Talia Chetrit


Talia Chetrit

Work from her oeuvre.

“Talia Chetrit’s second solo show at Renwick Gallery could be described as a satisfying instance of something simple done well. After all, what could be more straightforward than a group of elegantly composed, black and white, still-life studies of pattern, form, texture and light? Chetrit’s exhibition featured images of thick, bevelled glass vases placed against hard curved planes of tightly wound wire (Vase/Machine), geometric white grids casting shadows against someone’s back (Nude/Grid), and simple forms such as cylinders and flat pieces of wood making neat triangular shadows (Triangle/Tube, all 2011), all sumptuously printed in high-contrast rich blacks and crisp whites.

Spend a bit more time with them, however, and the images become more complex.
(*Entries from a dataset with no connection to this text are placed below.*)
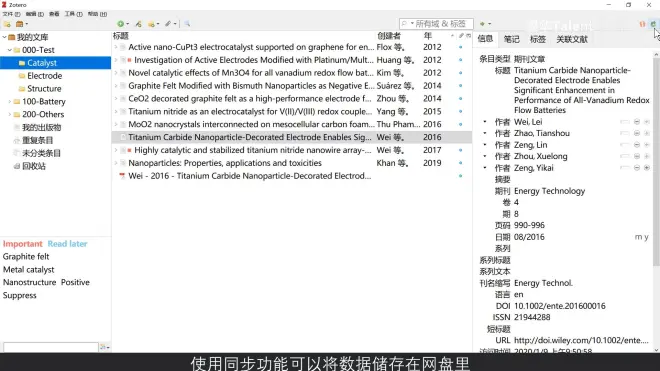This screenshot has width=660, height=371.
Task: Remove author Zeng, Lin with minus button
Action: [x=637, y=145]
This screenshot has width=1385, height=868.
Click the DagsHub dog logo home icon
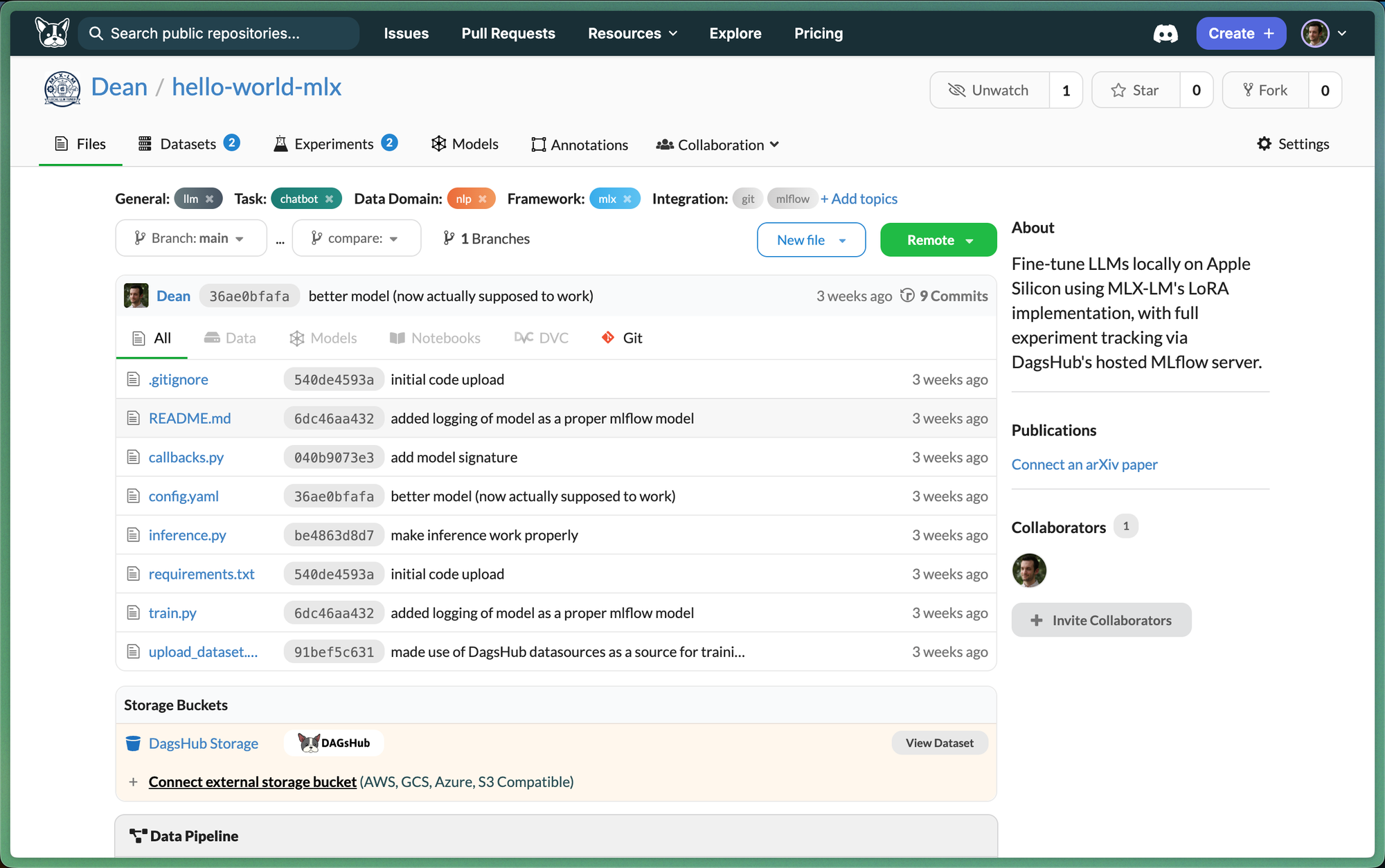[53, 33]
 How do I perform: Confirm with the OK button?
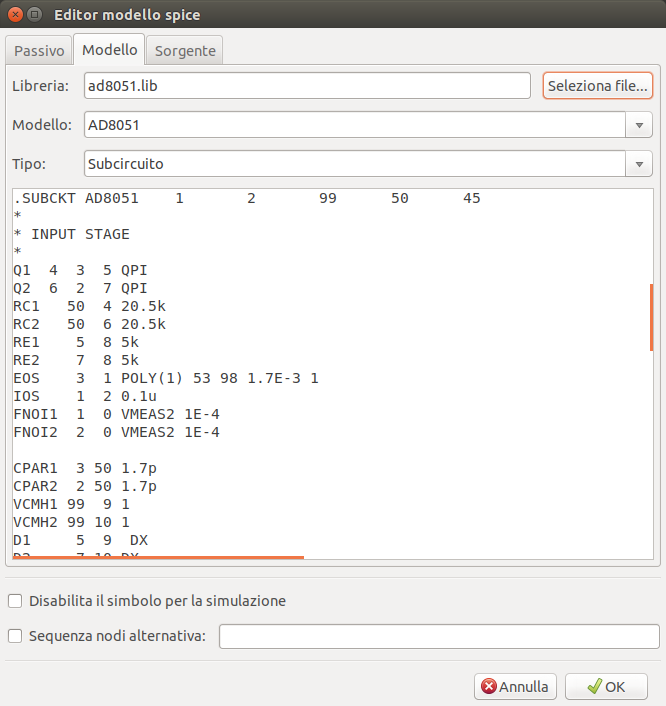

Two vases are photographed upside down (Drip Vase, 2011). It’s hard to work out what they are to start with – the simple optical trick makes them anew in the mind; they look like gloopy, melting plastic stalactites. In another image, Handstand (2011), a naked woman, in what looks to be an artist’s studio, is also photographed upside down, although here she’s doing a handstand, next to one of the vessels in Drip Vase, and an assortment of other props. Hand/Sculpture (Modular) (2011) shows a hand clasping a bendy piece of tubing – is it a sculpture the hand is holding? A prop? A busted length of piping? What is it a modular part of? In a sister photograph, Hand/Sculpture (2010), a hand appears intertwined with a scrappy, twisting abstract sculpture on a plinth – an object that looks like a piece of Modernist doggerel. Perhaps the hand is trapped there, or perhaps – given the strangely low angle at which it meets the sculpture, as if sneaking up on it from below – the hand is trying to steal the object on the plinth. The wrist and arm the hand is attached to look strangely elongated, an awkward angle that gives you pause to wonder whether the hand is real or not. In contrast to the vases, sculptures and human forms, Dirt (2011), as the title suggests, depicts a patch of soil, a shallow triangle shape dug into part of it, next to a smaller triangular shard of flinty material. Chetrit’s images start to cross-reference each other; the same vase appears in different photographs, along with repeated forms such as tubes and triangles. You start to notice how materials that play at being transparent – thick, sculpted glass or geometric grid – are distorting the background they’re placed in front of, warping the regular patterning of metal or imposing itself across the contours of a back. These photographs are plugged into each other, generating a network of tiny signals.

What particularly intrigued me about this group of images was how that network of signals was not confined to formal relationships between the objects depicted in the images. There appeared to be a subtle semiotic layering occurring; allusions to art history but also commercial photography. Chetrit’s images speak to the history of still life, and also the objectified representation of women within the avant-garde moment of early 20th-century Surrealist photography (the ghost of Man Ray is clearly present, especially in Nude/Grid, as is László Moholy-Nagy in Chetrit’s approach to photographing objects). Looking at the high-contrast printing, and the way they’re presented in simple metal frames, I also couldn’t get away from thinking about how tasteful they look. And just as you arrive at that word – tasteful – that’s when Chetrit’s work reveals further levels; the high-contrast prints, the female hands and the mute, enigmatic compositions (in particular, the hands holding sculptures) remind me strongly of fashion photography, or of 1980s Athena posters – black and white, hard-edged, cool yet mysterious. These are still lifes of both objects and styles, vanguard Modernism and high-end perfume ad all rolled into one. Chetrit’s photographic still life studies intersect with historical allusion and commentary on how photography’s stylistic codes get absorbed into a mainstream of visual representation. Did I say something about these being simple?” – Dan Fox for Frieze.